# Cold start Lifter noise 65 389



## Anthd7767 (Aug 8, 2020)

So I have seen and read a lot about the various valve train issues people have had. Mine may or may not be unique, but seems to only occur when the oil is cold. When I acquired this car it had a cold start lifter noise on the passenger bank and seemed to be #'s 2 & 4. I decided to change the camshaft and lifters after multiple attempts at adjustment using the zero lash method. After install and initial break-in it sounded perfect. After the initial cool down cycle, I started it the next day and again I had the cold start tick (passenger bank) that is so annoying. It does go away about 4-5min after initial start and quiets down and sounds perfect.

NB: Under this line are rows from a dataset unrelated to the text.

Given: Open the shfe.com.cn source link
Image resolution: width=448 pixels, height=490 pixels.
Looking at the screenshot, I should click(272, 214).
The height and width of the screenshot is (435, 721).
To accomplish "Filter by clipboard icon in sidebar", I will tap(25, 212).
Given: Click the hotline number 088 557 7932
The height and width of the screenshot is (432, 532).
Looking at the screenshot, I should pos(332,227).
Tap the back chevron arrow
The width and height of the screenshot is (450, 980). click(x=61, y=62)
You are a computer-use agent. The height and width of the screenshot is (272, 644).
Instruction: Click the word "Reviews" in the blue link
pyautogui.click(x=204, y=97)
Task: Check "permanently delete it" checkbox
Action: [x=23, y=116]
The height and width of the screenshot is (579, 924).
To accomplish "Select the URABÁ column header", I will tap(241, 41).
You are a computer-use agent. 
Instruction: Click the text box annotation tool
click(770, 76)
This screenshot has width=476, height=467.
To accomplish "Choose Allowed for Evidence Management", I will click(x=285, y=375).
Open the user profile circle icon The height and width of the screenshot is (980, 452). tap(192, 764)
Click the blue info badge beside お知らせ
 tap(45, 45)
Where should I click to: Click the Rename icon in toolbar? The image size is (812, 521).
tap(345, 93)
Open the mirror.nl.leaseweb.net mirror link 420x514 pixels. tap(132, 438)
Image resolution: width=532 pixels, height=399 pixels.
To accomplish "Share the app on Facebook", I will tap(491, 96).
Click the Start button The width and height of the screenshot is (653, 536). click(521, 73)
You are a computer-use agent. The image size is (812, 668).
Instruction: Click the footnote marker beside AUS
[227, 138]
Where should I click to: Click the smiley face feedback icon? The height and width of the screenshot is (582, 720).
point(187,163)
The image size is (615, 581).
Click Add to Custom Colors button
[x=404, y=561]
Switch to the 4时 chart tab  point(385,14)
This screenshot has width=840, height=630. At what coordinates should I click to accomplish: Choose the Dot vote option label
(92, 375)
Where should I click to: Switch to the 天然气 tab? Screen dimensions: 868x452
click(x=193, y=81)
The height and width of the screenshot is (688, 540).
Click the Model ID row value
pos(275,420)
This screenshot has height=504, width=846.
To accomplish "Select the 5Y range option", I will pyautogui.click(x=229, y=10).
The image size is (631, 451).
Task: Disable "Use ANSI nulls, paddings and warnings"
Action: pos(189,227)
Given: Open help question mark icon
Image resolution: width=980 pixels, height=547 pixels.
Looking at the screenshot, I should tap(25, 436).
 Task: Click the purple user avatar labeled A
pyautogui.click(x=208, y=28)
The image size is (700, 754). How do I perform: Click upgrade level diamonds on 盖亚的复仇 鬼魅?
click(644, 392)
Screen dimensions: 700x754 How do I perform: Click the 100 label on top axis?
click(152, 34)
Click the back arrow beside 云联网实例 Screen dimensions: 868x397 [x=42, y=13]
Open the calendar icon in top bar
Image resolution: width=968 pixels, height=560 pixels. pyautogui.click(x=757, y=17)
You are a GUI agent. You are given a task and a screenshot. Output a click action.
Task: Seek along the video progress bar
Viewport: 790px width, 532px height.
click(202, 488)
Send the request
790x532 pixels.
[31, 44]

I'm running 20w50 valvoline with the zinc in it, I have checked to see if the oil galley plug is in the back of the block on the passenger side (it is) so I am quite curious if there are any Pontiac secrets I haven't heard of. I currently have removed the engine so I can detail the engine and engine bay. I will be removing the oil pan and heads to clean and inspect, the rebuild is not that old so I believe this to be just a reseal and paint project. If there is anyone out there with some further knowledge regarding this phenomenon please chime in... Thanks


----------



## RMTZ67 (Mar 12, 2011)

Anthd7767 said:


> So I have seen and read a lot about the various valve train issues people have had. Mine may or may not be unique, but seems to only occur when the oil is cold. When I acquired this car it had a cold start lifter noise on the passenger bank and seemed to be #'s 2 & 4. I decided to change the camshaft and lifters after multiple attempts at adjustment using the zero lash method. After install and initial break-in it sounded perfect. After the initial cool down cycle, I started it the next day and again I had the cold start tick (passenger bank) that is so annoying. It does go away about 4-5min after initial start and quiets down and sounds perfect. I'm running 20w50 valvoline with the zinc in it, I have checked to see if the oil galley plug is in the back of the block on the passenger side (it is) so I am quite curious if there are any Pontiac secrets I haven't heard of. I currently have removed the engine so I can detail the engine and engine bay. I will be removing the oil pan and heads to clean and inspect, the rebuild is not that old so I believe this to be just a reseal and paint project. If there is anyone out there with some further knowledge regarding this phenomenon please chime in... Thanks


Did you use the same weight oil before the cam lifter change? is it a high mileage motor? Why so heavy?


----------



## Jetzster (Jan 18, 2020)

Try 10-30w Valvoline V-1 Racing Oil when you put it back in🤨has lots o’zinc in it


----------



## pontrc (Mar 18, 2020)

I would go 10w30 or 40 also conventional not synthetic with zinc


----------



## O52 (Jan 27, 2019)

Do you have the adjustable rockers or stock Pontiac?


----------



## Anthd7767 (Aug 8, 2020)

Anthd7767 said:


> So I have seen and read a lot about the various valve train issues people have had. Mine may or may not be unique, but seems to only occur when the oil is cold. When I acquired this car it had a cold start lifter noise on the passenger bank and seemed to be #'s 2 & 4. I decided to change the camshaft and lifters after multiple attempts at adjustment using the zero lash method. After install and initial break-in it sounded perfect. After the initial cool down cycle, I started it the next day and again I had the cold start tick (passenger bank) that is so annoying. It does go away about 4-5min after initial start and quiets down and sounds perfect. I'm running 20w50 valvoline with the zinc in it, I have checked to see if the oil galley plug is in the back of the block on the passenger side (it is) so I am quite curious if there are any Pontiac secrets I haven't heard of. I currently have removed the engine so I can detail the engine and engine bay. I will be removing the oil pan and heads to clean and inspect, the rebuild is not that old so I believe this to be just a reseal and paint project. If there is anyone out there with some further knowledge regarding this phenomenon please chime in... Thanks


So yes I used the same weight oil 20W50 Valvoline V-1 oil


----------



## Anthd7767 (Aug 8, 2020)

O52 said:


> Do you have the adjustable rockers or stock Pontiac?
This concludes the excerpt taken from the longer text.